(This post is probably only going to be ironic to me seeing as I have temporarily lost my voice due to some weirdo cold where my throat doesn't hurt but I cough like a 60 year-old smoker...fun times.)
I attended a workshop last night that I had been looking forward to for quite some time. Last year, I joined a professional community of mentors based on the work of Bruce Wellman. You can see my earlier post about it here, although I should warn you...it's not my best work! Just a passing mention of a few professional books.
The workshop last night was actually a book talk for a text called Fierce Conversations: Achieving Success at Work and in Life One Conversation at a Time by Susan Scott. I have been wanting to get my hands on it since I first learned about it and one of my favourite people in the teaching world read this passage to a group of gathered teachers...
Our lives succeed or fail gradually, then suddenly, one conversation at a time. While no single conversation is guaranteed to change the trajectory of a career, a business, a marriage, or a life, any single conversation can. The conversation is the relationship.
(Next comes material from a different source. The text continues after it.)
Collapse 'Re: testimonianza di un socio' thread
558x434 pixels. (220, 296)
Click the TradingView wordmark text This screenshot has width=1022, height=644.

I love the idea behind this quote. If you think over the course of your life thus far you must have a millions upon millions of conversations and how many of them changed your life? The news of the death of a loved one? The announcement of a pregnancy? A proposal?
The main idea behind this book is about being present for each and very conversation we have and being prepared to participate fully in it. There are 7 principles outlined in the book, and I won't go into all of them, but at the book talk last night we each chose part of the book to read and then share our thoughts with the group as a whole. I read the sectioned titled "Let Silence Do the Heavy Lifting". It was al about taking the time to pause during a conversation and really think about what others are saying. A few points really stuck out to me...
"...the more emotionally loaded a subject, the more silence is required..." (page 223)
"...the space between thoughts is where insight can make itself known..." (page 227)
I am very excited to get more into this book and try some of the principles out during the conversations I have with my husband, my students and my co-workers. The idea of having really meaningful, important and fulfilling conversations is just fabulous. I think too often we are too busy getting on with life to really live, to slow down and have a great conversation with someone we love, that we adore, that we once hung on their every word. I want to get back to that place.